Assignment – Render the items below as a numbered list, one entry per line and with blank lines omitted.

|---|

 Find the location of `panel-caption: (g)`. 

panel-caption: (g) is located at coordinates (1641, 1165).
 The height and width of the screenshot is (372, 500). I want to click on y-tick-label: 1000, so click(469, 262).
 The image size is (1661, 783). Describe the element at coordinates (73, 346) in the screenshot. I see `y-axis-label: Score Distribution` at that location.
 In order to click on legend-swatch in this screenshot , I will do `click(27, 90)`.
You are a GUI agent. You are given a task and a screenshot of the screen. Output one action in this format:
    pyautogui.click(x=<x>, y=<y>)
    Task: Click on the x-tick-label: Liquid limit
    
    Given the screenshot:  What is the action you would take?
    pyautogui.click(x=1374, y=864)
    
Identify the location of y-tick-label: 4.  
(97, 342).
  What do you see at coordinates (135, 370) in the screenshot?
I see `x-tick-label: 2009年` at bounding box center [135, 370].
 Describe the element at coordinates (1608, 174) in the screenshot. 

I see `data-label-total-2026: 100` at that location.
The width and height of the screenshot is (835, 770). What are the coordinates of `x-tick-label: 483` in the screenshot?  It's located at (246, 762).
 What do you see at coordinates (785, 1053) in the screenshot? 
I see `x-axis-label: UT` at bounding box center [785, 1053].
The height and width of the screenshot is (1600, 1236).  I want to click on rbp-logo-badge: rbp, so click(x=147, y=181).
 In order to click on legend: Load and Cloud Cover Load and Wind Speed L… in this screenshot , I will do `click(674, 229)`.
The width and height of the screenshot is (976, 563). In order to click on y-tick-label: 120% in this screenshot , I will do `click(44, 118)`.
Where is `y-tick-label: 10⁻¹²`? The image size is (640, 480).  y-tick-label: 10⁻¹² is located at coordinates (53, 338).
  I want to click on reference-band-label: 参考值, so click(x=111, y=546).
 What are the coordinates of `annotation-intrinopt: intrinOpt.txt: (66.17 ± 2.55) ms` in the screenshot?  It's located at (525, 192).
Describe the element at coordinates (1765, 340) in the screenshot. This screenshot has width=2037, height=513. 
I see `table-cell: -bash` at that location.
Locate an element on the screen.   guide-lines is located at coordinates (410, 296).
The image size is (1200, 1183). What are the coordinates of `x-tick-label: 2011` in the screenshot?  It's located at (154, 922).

|---|

Task answer –
1.  Find the location of `panel-caption: (g)`. 
2. panel-caption: (g) is located at coordinates (1641, 1165).
3.  The height and width of the screenshot is (372, 500). I want to click on y-tick-label: 1000, so click(469, 262).
4.  The image size is (1661, 783). Describe the element at coordinates (73, 346) in the screenshot. I see `y-axis-label: Score Distribution` at that location.
5.  In order to click on legend-swatch in this screenshot , I will do `click(27, 90)`.
6. You are a GUI agent. You are given a task and a screenshot of the screen. Output one action in this format:
7.     pyautogui.click(x=<x>, y=<y>)
8.     Task: Click on the x-tick-label: Liquid limit
9.     Given the screenshot:  What is the action you would take?
10.     pyautogui.click(x=1374, y=864)
11. Identify the location of y-tick-label: 4.  
12. (97, 342).
13.   What do you see at coordinates (135, 370) in the screenshot?
14. I see `x-tick-label: 2009年` at bounding box center [135, 370].
15.  Describe the element at coordinates (1608, 174) in the screenshot. 
16. I see `data-label-total-2026: 100` at that location.
17. The width and height of the screenshot is (835, 770). What are the coordinates of `x-tick-label: 483` in the screenshot?  It's located at (246, 762).
18.  What do you see at coordinates (785, 1053) in the screenshot? 
19. I see `x-axis-label: UT` at bounding box center [785, 1053].
20. The height and width of the screenshot is (1600, 1236).  I want to click on rbp-logo-badge: rbp, so click(x=147, y=181).
21.  In order to click on legend: Load and Cloud Cover Load and Wind Speed L… in this screenshot , I will do `click(674, 229)`.
22. The width and height of the screenshot is (976, 563). In order to click on y-tick-label: 120% in this screenshot , I will do `click(44, 118)`.
23. Where is `y-tick-label: 10⁻¹²`? The image size is (640, 480).  y-tick-label: 10⁻¹² is located at coordinates (53, 338).
24.   I want to click on reference-band-label: 参考值, so click(x=111, y=546).
25.  What are the coordinates of `annotation-intrinopt: intrinOpt.txt: (66.17 ± 2.55) ms` in the screenshot?  It's located at (525, 192).
26. Describe the element at coordinates (1765, 340) in the screenshot. This screenshot has width=2037, height=513. 
27. I see `table-cell: -bash` at that location.
28. Locate an element on the screen.   guide-lines is located at coordinates (410, 296).
29. The image size is (1200, 1183). What are the coordinates of `x-tick-label: 2011` in the screenshot?  It's located at (154, 922).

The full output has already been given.